After setting a daily trading volume record this year in September, cryptocurrency trading platforms have seen spot trading volumes decline. In October, top trading platforms saw their volumes plunge.
According to CryptoCompare’s October 2020 Exchange Review, Top-Tier cryptocurrency exchanges, defined by the firm’s Exchange Benchmark, saw larges decreases in monthly spot trading volumes in October, with some top platform losing as much as 40% of their trading volume.
The decline was so significant that while derivatives trading volumes across the crypto space only decreased by 2.4% in October to $619.9 billion, total spot trading volumes decreased by 17.6% to $557.7 billion.
Binance was the largest Top-Tier exchange by volume in October, the report adds, trading a total f $75.7 billion. Binance’s volume dropped 33.1% compared to September. Behind it was Huobi Global, which traded $41.7 billion, down 31.4%. Next came OKEx, which traded $32.1 billion, enduring a 42% decline when compared to the previous month.
Kraken, Coinbase, and Liquid followed but with less considerable declines. Coinbase’s volume dropped by 17.5%, while Kraken’s dropped 13%. Liquid’s volume dropped by 4.3%. Despite BTC’s price moving above the $13,000 mark towards the end of October, the daily maximum traded was $29.84 billion on October 21.
The top three Top-Tier exchanges, Binance, Huobi, and OKEx, maintained their positions in October, and out of the top 15 Top-Tier trading platforms they represented 77% of the volume last month, down from 82% in September.
At the beginning of September, the maximum for that month was set at $39.92 billion. Top-Tier exchanges traded a daily maximum of $20.14 billion last month, compared to $27.6 billion in the previous month.

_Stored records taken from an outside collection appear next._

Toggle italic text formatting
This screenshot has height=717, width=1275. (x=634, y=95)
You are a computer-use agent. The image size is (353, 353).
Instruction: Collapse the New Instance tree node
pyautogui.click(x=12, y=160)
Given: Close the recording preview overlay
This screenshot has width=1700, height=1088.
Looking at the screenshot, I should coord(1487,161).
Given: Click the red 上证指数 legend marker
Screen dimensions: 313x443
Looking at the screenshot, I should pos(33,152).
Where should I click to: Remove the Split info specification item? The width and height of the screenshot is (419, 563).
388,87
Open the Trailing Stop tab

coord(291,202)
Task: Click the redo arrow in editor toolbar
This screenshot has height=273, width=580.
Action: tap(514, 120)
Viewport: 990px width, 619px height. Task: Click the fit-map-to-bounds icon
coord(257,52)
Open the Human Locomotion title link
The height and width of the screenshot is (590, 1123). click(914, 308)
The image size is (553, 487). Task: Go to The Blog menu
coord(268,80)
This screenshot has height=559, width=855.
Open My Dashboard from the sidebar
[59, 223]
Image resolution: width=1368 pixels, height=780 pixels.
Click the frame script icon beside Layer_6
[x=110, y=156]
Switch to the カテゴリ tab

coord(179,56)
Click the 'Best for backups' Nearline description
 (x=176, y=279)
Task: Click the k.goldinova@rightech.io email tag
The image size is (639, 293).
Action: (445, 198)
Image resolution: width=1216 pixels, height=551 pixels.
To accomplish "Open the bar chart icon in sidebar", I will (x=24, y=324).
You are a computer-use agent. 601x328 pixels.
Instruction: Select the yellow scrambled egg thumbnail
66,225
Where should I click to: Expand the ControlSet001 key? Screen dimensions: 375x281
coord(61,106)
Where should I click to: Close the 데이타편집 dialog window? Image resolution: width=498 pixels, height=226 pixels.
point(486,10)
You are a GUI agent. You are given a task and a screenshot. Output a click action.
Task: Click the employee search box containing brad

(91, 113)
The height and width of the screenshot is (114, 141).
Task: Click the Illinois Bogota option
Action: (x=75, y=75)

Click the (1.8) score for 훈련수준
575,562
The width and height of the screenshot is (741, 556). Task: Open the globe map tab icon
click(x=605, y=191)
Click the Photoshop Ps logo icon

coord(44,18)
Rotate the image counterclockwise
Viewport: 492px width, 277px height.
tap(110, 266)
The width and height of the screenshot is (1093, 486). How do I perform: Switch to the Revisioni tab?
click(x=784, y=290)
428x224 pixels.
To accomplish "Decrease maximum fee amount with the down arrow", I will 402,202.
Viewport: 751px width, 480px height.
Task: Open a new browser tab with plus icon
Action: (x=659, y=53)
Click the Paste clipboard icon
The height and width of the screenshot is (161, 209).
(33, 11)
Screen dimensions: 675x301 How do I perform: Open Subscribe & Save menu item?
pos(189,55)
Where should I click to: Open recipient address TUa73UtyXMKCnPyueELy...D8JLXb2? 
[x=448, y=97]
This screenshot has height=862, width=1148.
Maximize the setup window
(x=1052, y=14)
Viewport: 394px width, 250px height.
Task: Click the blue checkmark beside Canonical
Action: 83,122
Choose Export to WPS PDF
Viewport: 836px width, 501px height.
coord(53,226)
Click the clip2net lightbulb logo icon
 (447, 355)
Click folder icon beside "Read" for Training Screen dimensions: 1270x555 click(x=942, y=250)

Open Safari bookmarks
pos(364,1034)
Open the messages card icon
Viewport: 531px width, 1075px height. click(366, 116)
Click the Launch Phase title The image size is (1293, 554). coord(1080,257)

Cryptocurrency trading platform charging the traditional taker fees represented 83.8% of the total exchange volumes in October, down from 84.4% in September, while those implementing the controversial trans-fee mining (TFM) model represented less than 15% of the total trading volumes.
The report details that fee-charging exchanges traded a total of $567.2 billion in October, while exchanges implementing the TFM model traded $84.2 billion that month. Fee-charging exchanges saw their trading volumes plunge 18.2% last month, while TFM exchanges’ volumes plunged by 34.5%.
Featured image via Pixabay.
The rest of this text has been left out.